Task requirements:
Every record gets copied exactly, and no picture goes with it.

Data shown:
◆ ◆ ◆

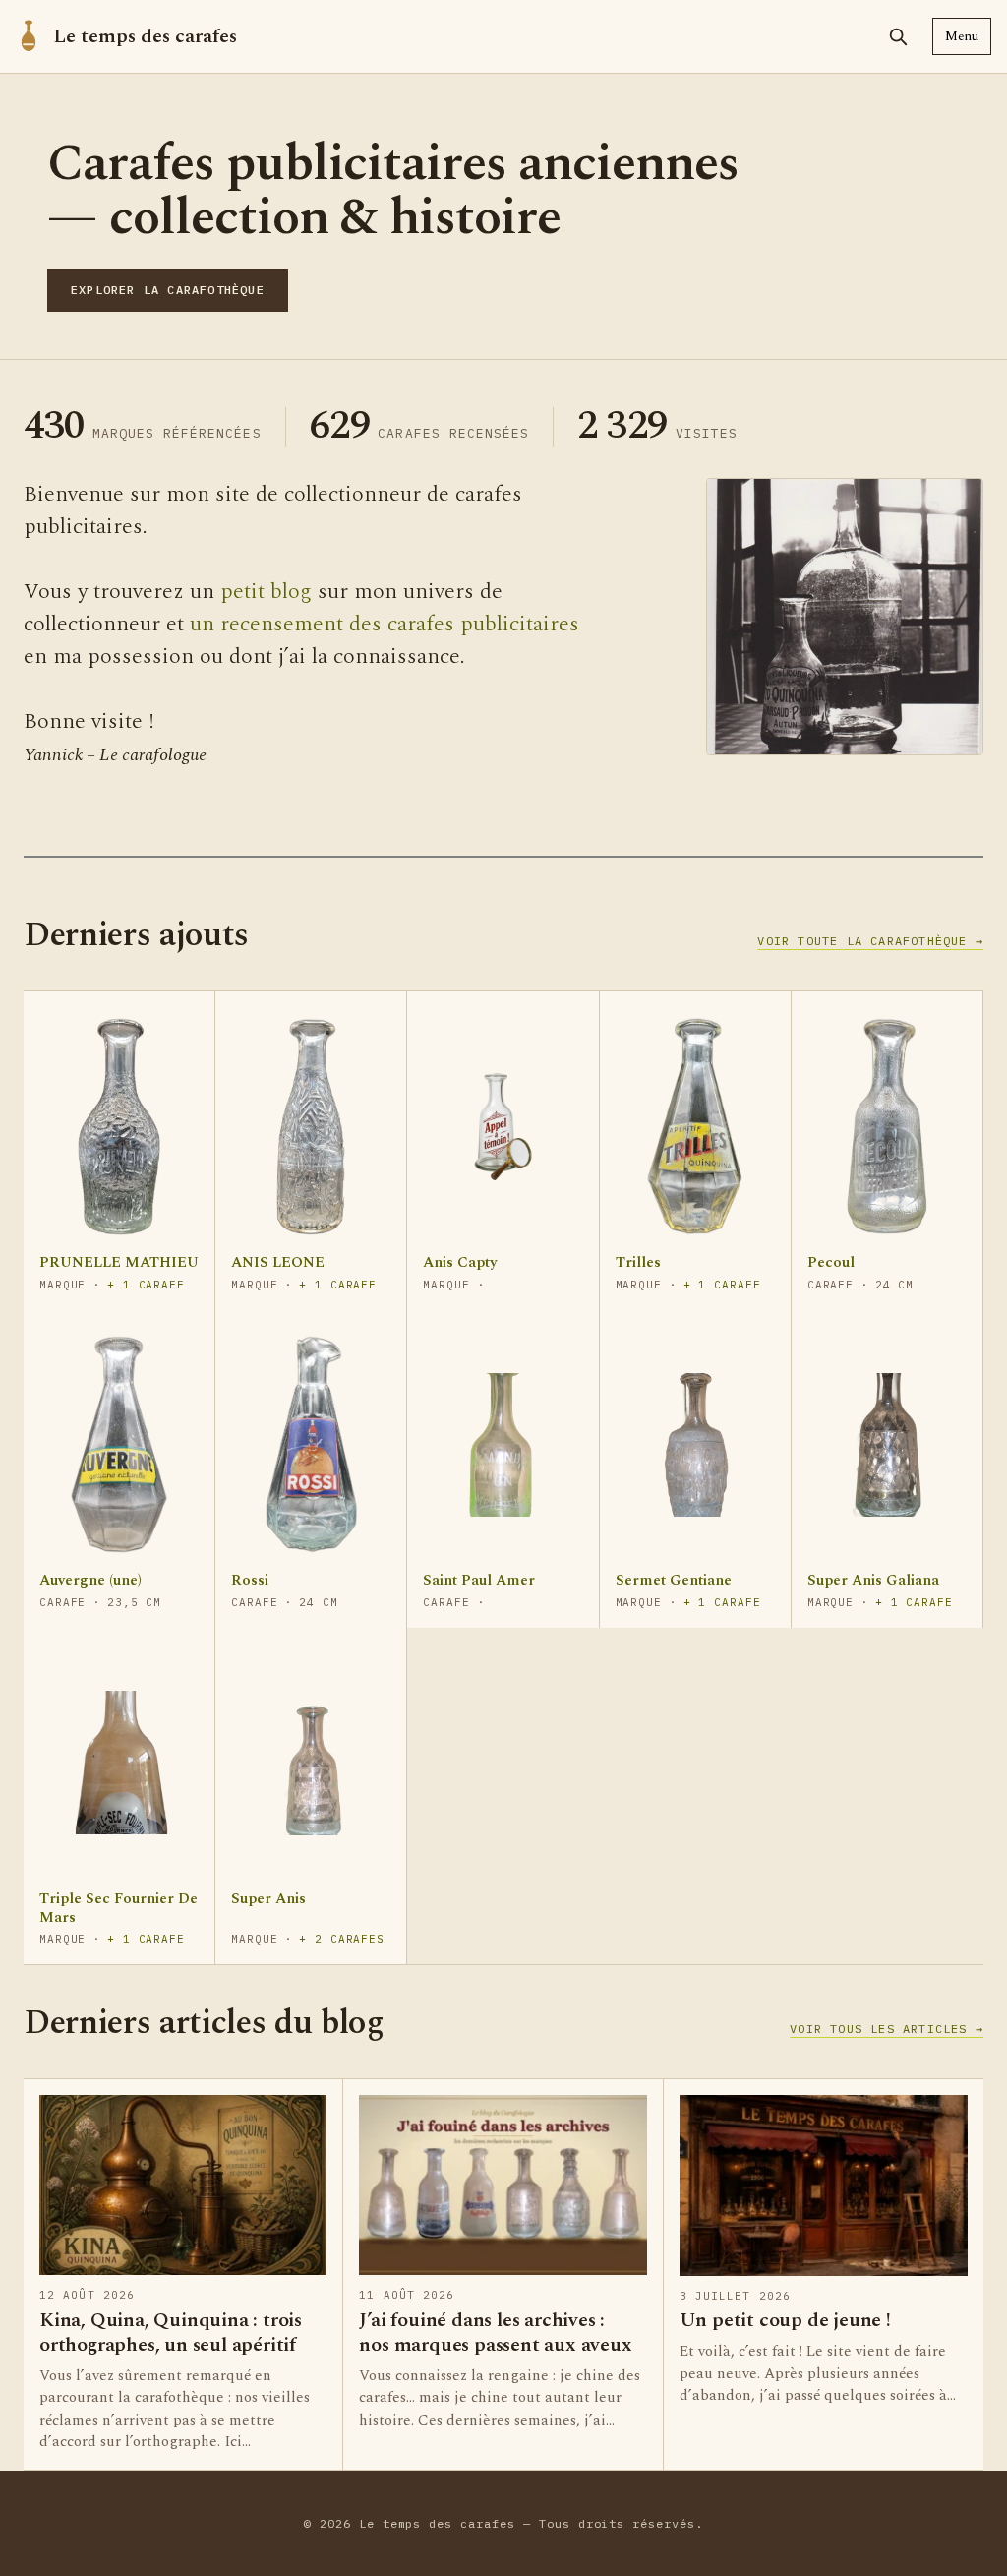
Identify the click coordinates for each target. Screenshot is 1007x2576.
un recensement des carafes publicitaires (384, 624)
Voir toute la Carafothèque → (870, 940)
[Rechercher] (898, 36)
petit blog (266, 591)
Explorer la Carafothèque (168, 289)
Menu (961, 36)
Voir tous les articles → (886, 2028)
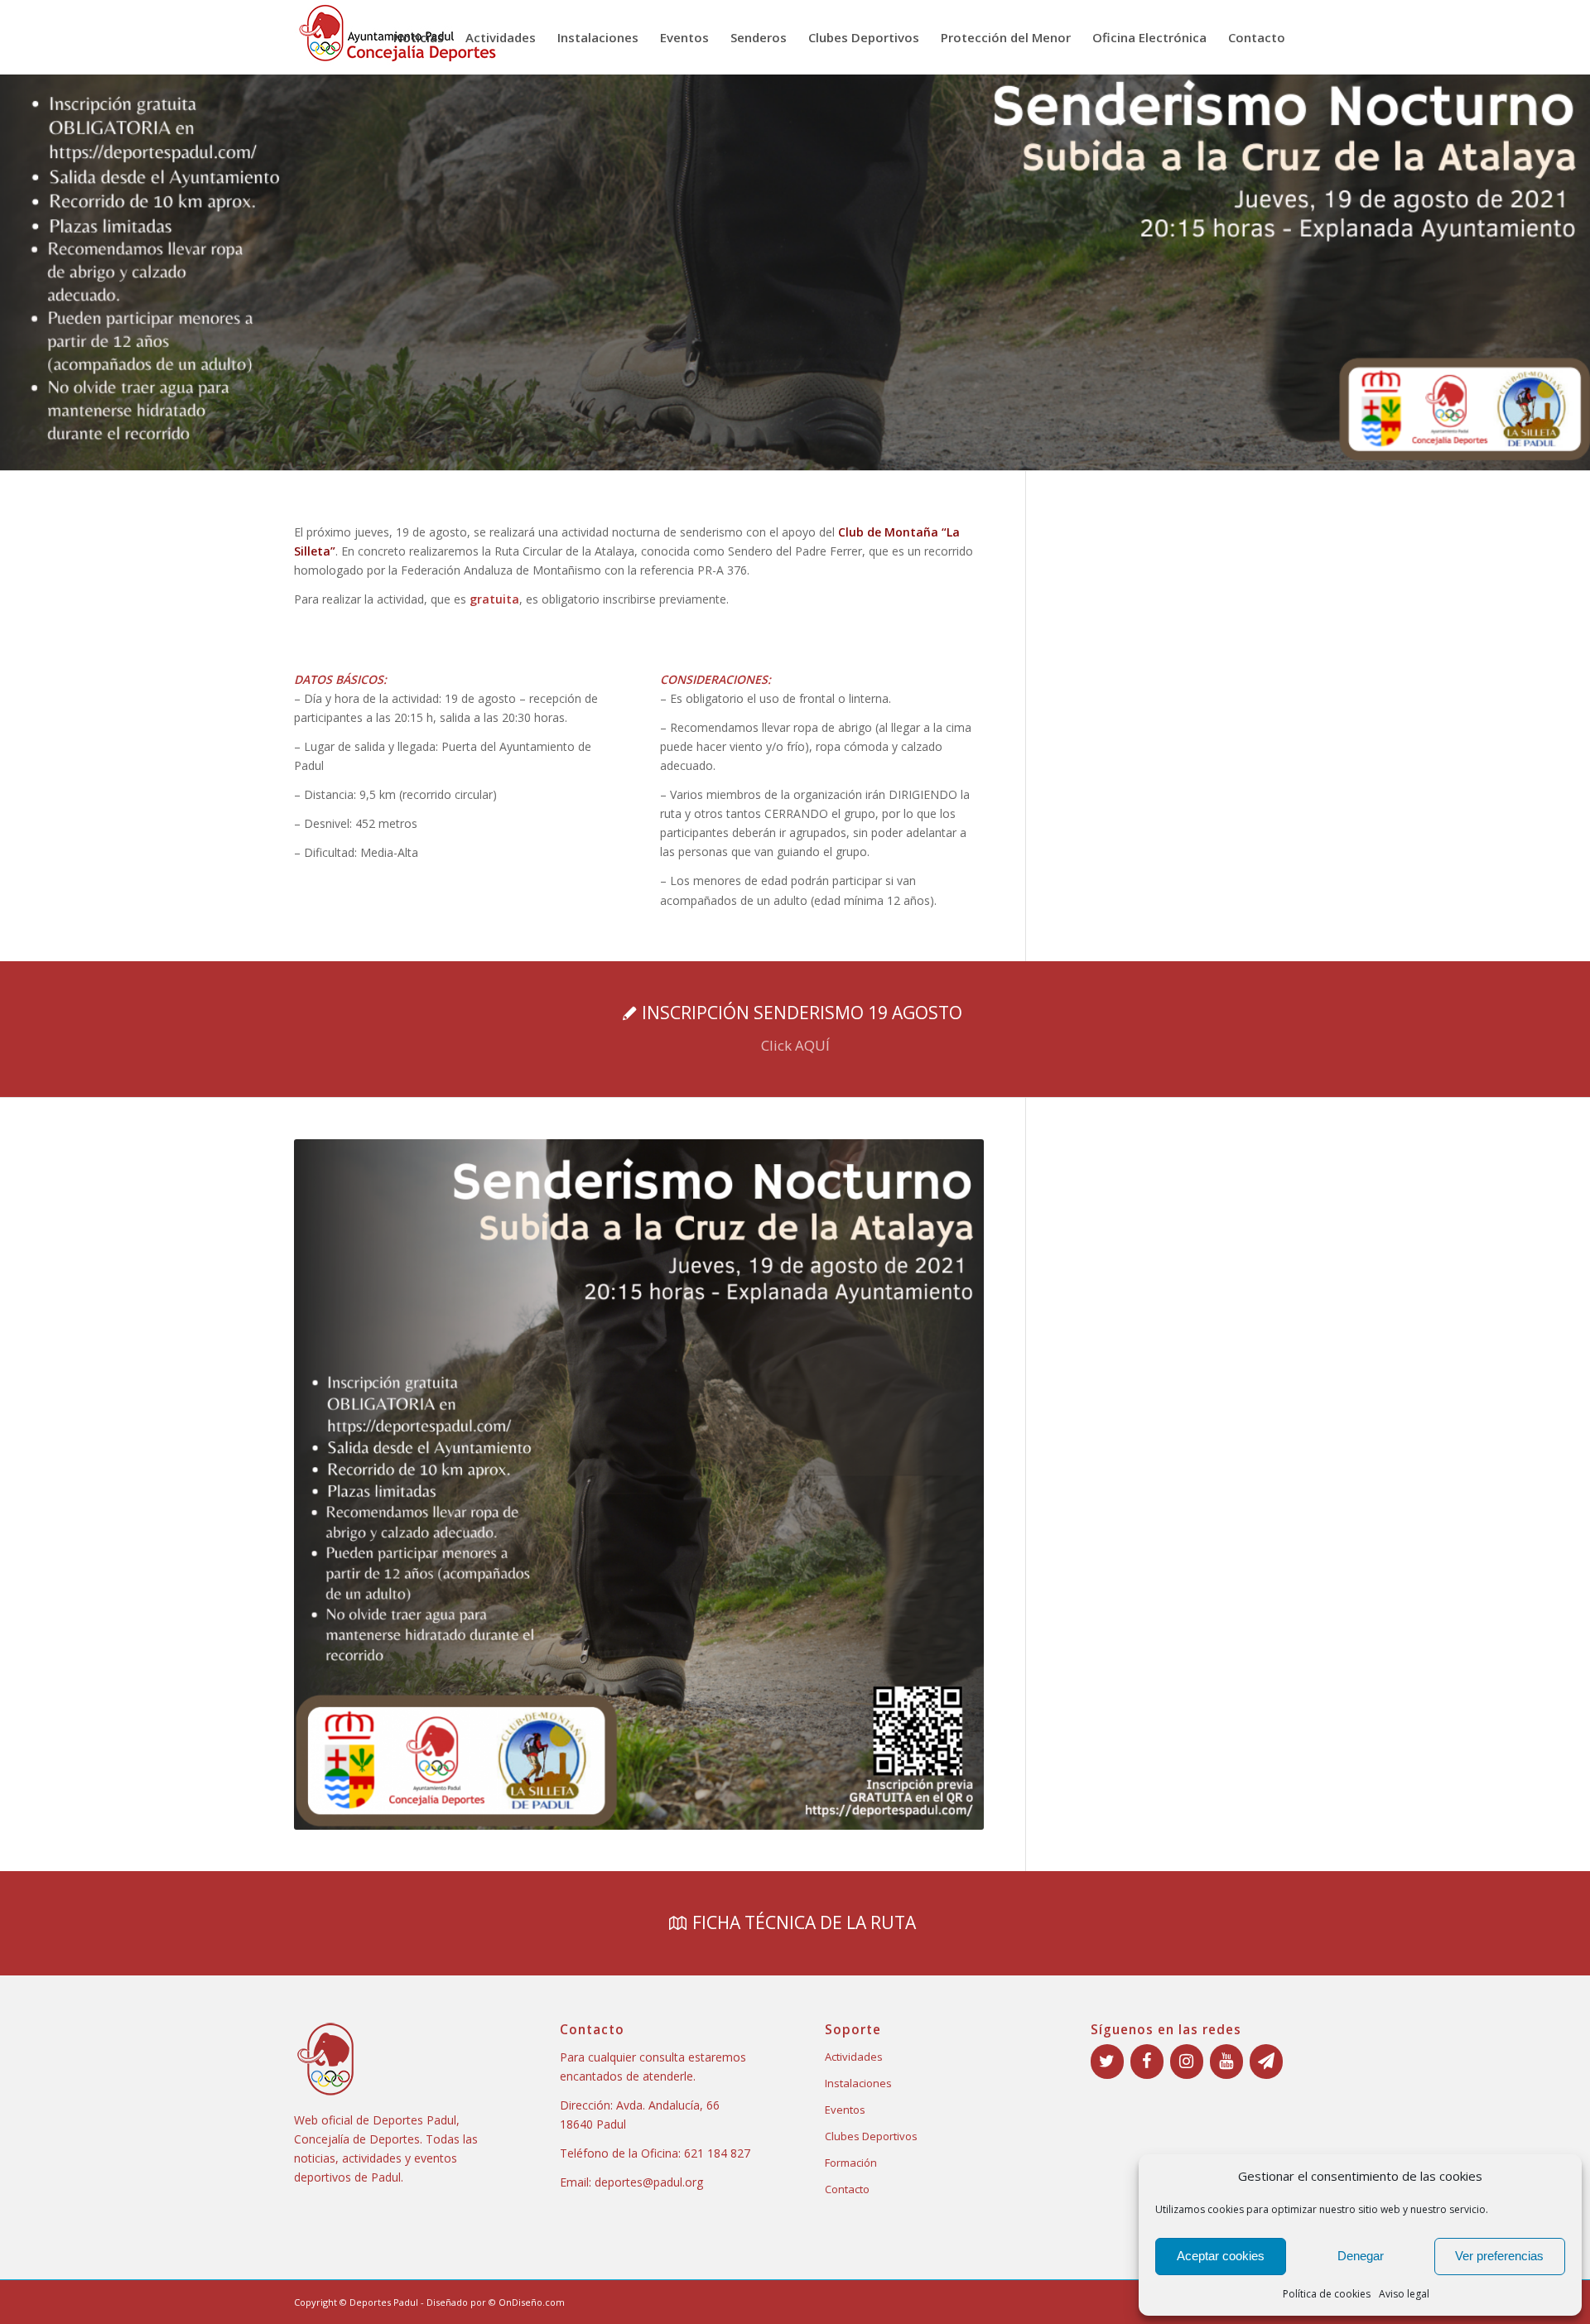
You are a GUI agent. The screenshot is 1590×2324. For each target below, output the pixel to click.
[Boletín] (1266, 2061)
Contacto (847, 2189)
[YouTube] (1226, 2061)
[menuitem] (419, 37)
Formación (851, 2162)
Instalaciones (858, 2083)
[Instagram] (1186, 2061)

◆ ◆ ◆

Result:
Identify the click coordinates for each target. Screenshot is 1007x2576.
un recensement des carafes publicitaires (384, 624)
Voir toute la Carafothèque → (870, 940)
[Rechercher] (898, 36)
petit blog (266, 591)
Explorer la Carafothèque (168, 289)
Menu (961, 36)
Voir tous les articles → (886, 2028)
You are a GUI agent. The screenshot is 1590×2324. For each target below, output the pixel to click.
[Boletín] (1266, 2061)
Contacto (847, 2189)
[YouTube] (1226, 2061)
[menuitem] (419, 37)
Formación (851, 2162)
Instalaciones (858, 2083)
[Instagram] (1186, 2061)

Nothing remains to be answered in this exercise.